In Tulsa County alone, more than 36,000 households were hit, according to figures prepared by the Oklahoma Policy Institute. The average local loss was $119.

Returning refundability to the state EITC would cost about $26 million a year, according to an estimate from the Oklahoma Tax Commission.

That’s a small price for legislators to do a lot of good and make up for a mistake of the past.

___

Muskogee Phoenix. April 9, 2019.

— Francine’s Law awaits governor’s signature

House Bill 2640 was passed unanimously in the Oklahoma House of Representatives and the Senate, and is on its way to the governor’s desk for his signature. We hope the governor will sign the legislation, also known as Francine’s Law, which will help solve missing persons and cold cases.

The law would require law enforcers statewide to enter information on missing persons into the National Missing and Unidentified Persons System (NamUs) within 30 days. If the person missing is under age 18 or is missing under suspicious circumstances, it will be mandatory to enter the information immediately.

Francine’s Law is named for a Tulsa woman who was abducted from a grocery store parking lot in February 1981. Even though her body had been found in Muskogee County in 1983, her case remained unsolved until 2014, when Frost’s grandson found a description matching Frost on the NamUs. Through DNA testing in 2014, it was later determined the body found was Frost.

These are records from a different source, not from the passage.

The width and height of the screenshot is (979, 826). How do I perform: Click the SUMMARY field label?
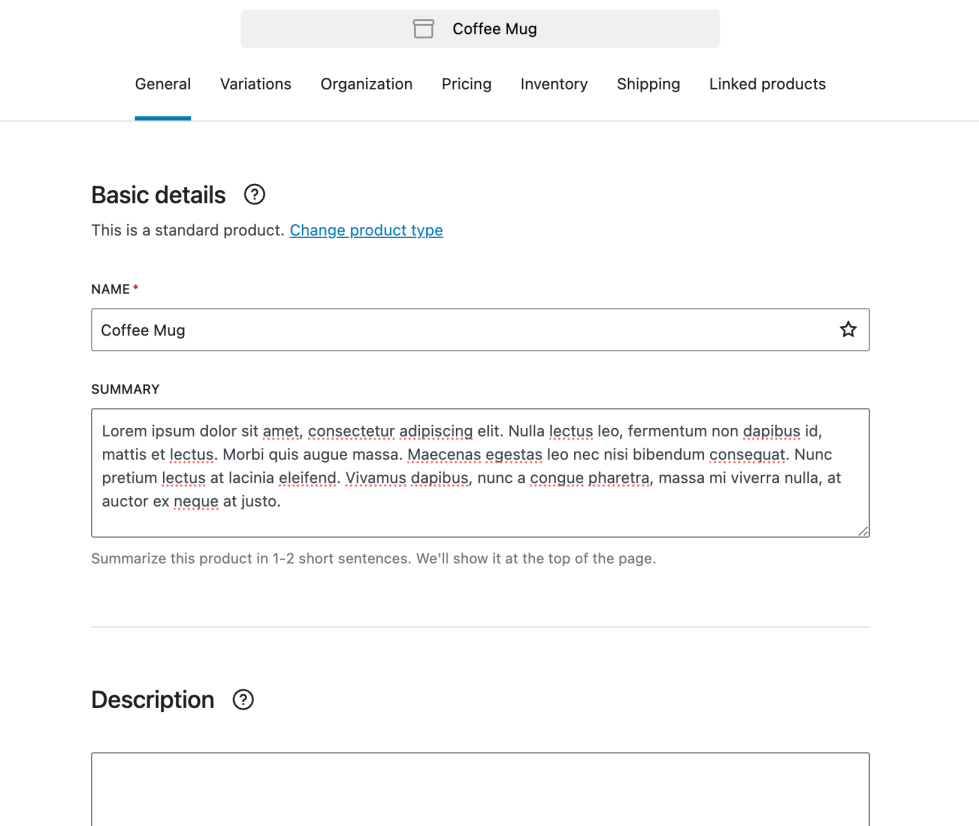125,389
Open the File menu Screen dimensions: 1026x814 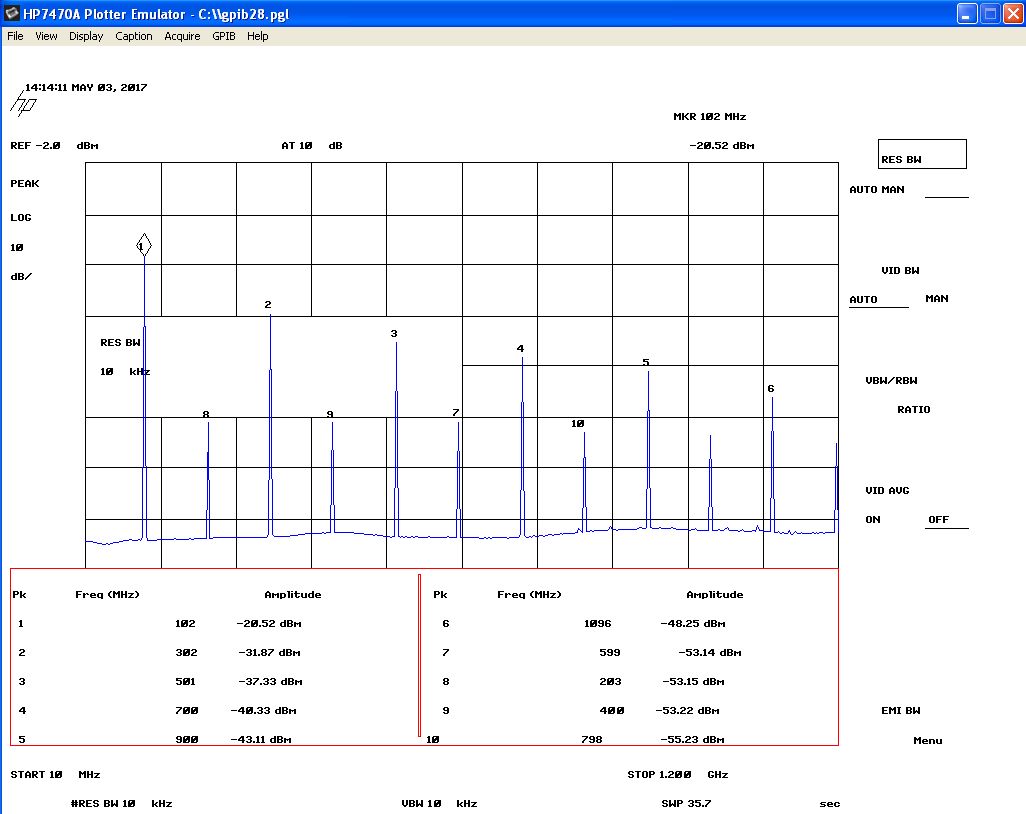pyautogui.click(x=15, y=36)
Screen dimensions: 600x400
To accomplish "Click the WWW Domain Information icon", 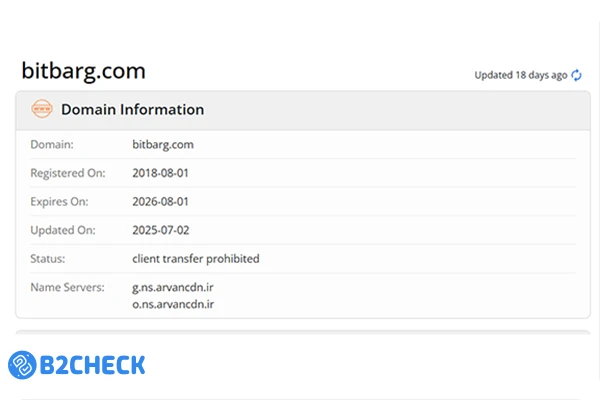I will coord(42,109).

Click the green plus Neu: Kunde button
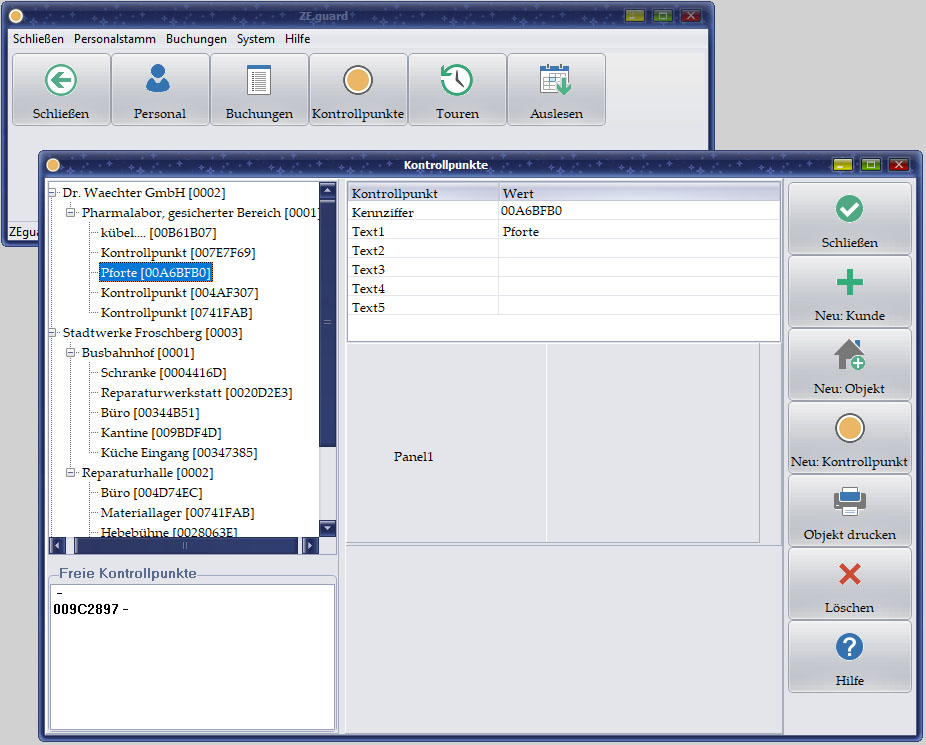pyautogui.click(x=849, y=291)
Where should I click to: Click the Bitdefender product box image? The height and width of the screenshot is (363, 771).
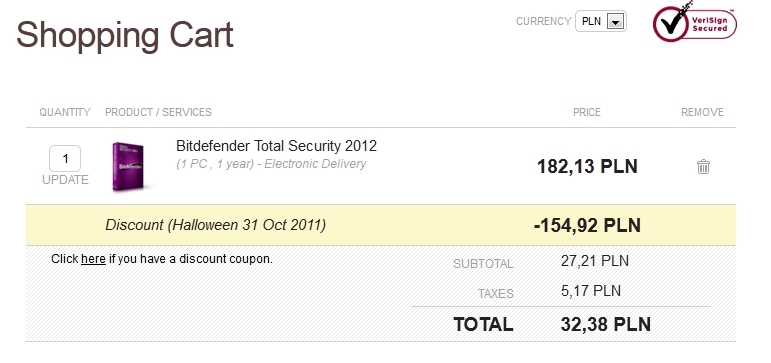pyautogui.click(x=129, y=166)
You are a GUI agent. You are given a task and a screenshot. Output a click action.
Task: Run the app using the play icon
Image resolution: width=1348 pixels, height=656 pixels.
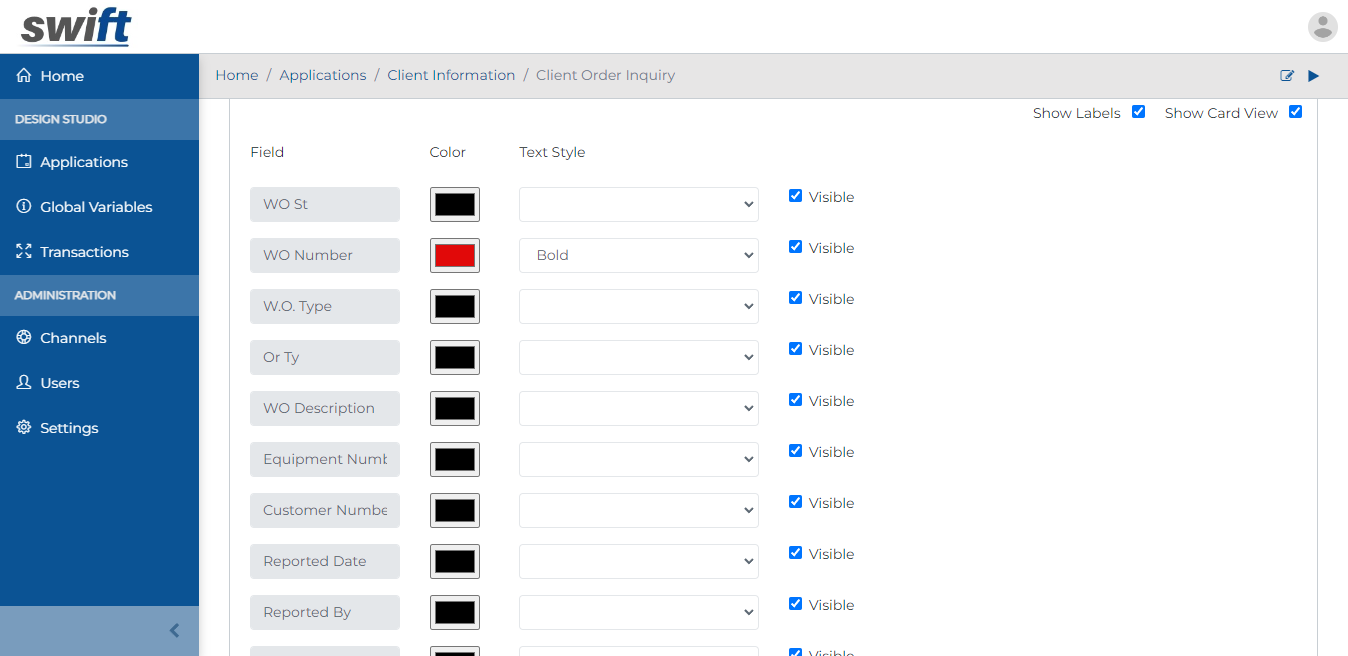point(1313,75)
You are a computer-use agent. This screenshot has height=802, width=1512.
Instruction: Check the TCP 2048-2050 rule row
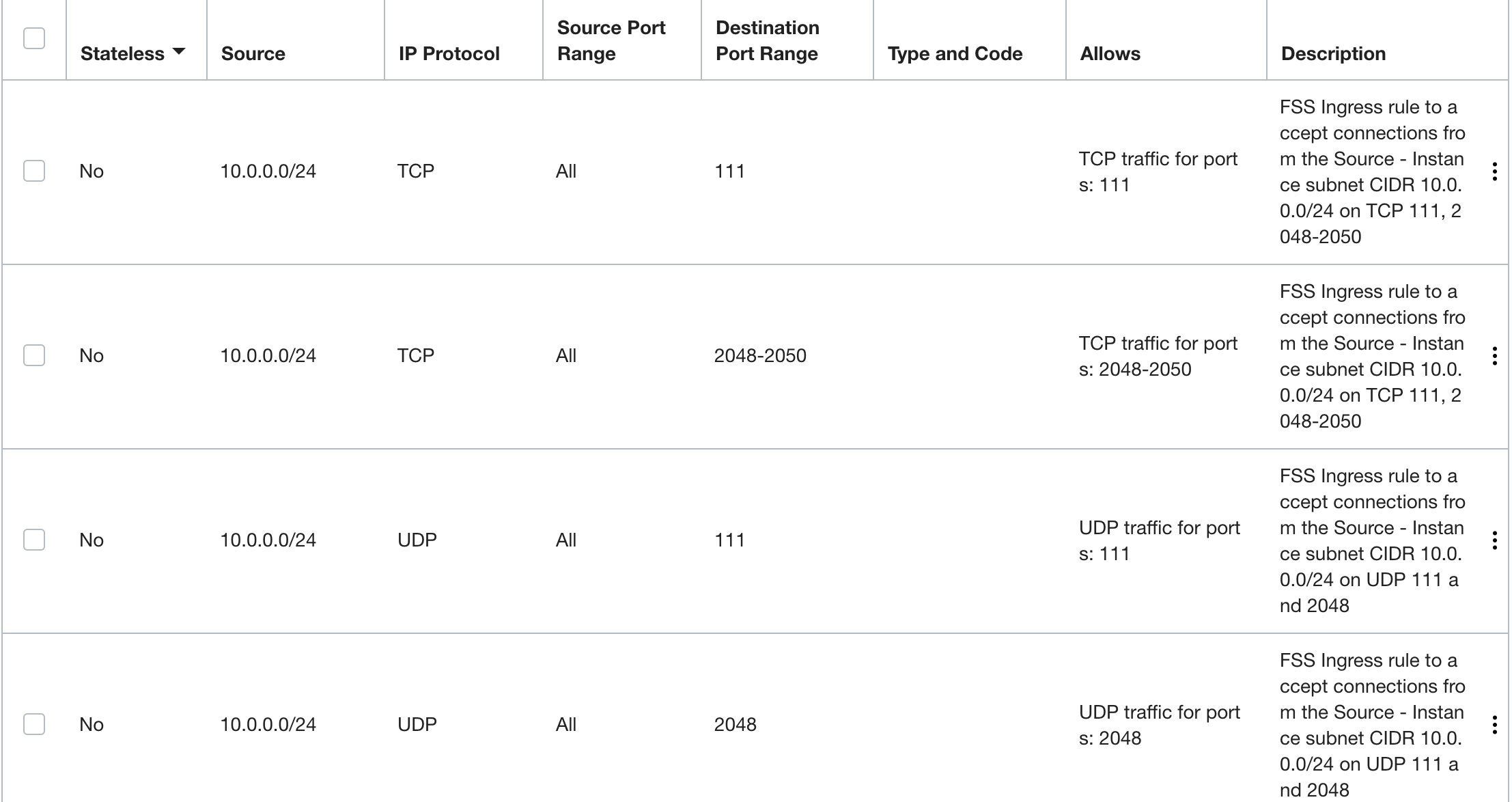33,355
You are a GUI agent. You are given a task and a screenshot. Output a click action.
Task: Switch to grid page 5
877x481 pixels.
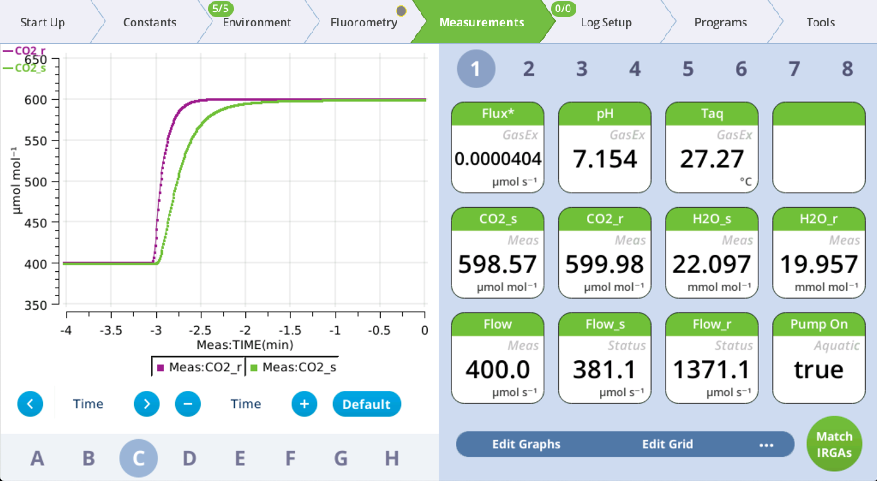tap(688, 69)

Oklahoma Attorney General Mike Hunter said Francine’s Law is a critical component to solving cases like Frost’s.

“Cases that are cold or involve missing people are some of the most difficult to solve. That is why we must give our law enforcement partners every resource available to assist them,” Hunter said.

We would encourage the governor to sign off on Francine’s Law, which would help law enforcement officers, and it will help families like Frost’s who just want to know what happened to their loved one.